Content starts
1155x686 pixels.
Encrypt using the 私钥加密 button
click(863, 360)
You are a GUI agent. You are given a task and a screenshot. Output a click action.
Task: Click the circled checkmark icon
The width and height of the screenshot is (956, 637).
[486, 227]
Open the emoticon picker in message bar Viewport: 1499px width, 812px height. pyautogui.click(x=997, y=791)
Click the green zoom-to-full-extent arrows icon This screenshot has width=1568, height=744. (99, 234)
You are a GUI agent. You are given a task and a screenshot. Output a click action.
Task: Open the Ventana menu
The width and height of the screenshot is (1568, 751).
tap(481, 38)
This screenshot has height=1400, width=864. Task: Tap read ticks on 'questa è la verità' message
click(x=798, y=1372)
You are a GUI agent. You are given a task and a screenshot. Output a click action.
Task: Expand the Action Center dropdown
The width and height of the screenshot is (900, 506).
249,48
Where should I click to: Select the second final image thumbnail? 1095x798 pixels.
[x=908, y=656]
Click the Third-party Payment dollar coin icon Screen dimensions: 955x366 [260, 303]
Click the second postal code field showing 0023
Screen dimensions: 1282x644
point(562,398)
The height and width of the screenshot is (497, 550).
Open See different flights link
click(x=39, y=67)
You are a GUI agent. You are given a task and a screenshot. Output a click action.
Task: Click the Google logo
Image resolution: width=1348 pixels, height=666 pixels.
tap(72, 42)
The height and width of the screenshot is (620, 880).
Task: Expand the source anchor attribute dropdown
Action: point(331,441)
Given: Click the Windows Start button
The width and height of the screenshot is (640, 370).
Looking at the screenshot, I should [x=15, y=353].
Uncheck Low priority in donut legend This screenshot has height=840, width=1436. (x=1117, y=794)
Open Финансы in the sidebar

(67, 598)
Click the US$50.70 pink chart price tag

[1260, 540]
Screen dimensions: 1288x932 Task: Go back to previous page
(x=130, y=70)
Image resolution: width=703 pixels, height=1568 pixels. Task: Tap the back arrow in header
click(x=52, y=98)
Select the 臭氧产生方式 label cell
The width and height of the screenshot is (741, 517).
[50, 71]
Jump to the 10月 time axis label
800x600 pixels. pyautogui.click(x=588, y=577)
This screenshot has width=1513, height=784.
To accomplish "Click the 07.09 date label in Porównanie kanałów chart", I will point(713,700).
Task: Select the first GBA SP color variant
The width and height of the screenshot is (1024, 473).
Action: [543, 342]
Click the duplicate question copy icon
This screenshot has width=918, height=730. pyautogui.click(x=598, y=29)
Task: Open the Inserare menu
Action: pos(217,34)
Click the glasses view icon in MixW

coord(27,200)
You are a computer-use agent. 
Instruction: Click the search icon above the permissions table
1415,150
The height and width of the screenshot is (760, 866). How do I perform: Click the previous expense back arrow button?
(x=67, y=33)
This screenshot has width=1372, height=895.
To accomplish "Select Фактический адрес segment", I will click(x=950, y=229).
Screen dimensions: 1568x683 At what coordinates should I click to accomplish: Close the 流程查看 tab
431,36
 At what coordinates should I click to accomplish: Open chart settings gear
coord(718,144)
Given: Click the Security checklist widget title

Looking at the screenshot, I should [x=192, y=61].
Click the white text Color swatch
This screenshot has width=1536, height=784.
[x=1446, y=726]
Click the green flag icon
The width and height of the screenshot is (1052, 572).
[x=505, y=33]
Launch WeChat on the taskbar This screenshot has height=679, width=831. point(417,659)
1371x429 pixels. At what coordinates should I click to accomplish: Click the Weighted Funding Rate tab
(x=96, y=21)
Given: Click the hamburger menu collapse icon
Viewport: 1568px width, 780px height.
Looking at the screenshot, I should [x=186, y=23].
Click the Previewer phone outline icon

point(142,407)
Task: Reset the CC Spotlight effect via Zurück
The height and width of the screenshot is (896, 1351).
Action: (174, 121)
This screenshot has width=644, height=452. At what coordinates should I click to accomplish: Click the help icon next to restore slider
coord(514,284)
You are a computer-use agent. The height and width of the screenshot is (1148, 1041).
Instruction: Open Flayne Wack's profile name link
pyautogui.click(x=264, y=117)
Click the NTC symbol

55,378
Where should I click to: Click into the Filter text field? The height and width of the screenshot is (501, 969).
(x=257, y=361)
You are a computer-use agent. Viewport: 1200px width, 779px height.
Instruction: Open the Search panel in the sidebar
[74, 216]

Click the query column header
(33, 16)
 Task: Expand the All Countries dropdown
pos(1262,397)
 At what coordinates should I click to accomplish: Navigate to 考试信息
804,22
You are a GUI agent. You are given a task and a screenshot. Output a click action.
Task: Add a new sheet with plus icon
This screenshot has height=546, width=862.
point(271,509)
Content ends
Each line in the data that holds the string "green" should be found and copied.

=== Finished task ===
Click the green zoom-to-full-extent arrows icon This screenshot has width=1568, height=744. (99, 234)
Click the green flag icon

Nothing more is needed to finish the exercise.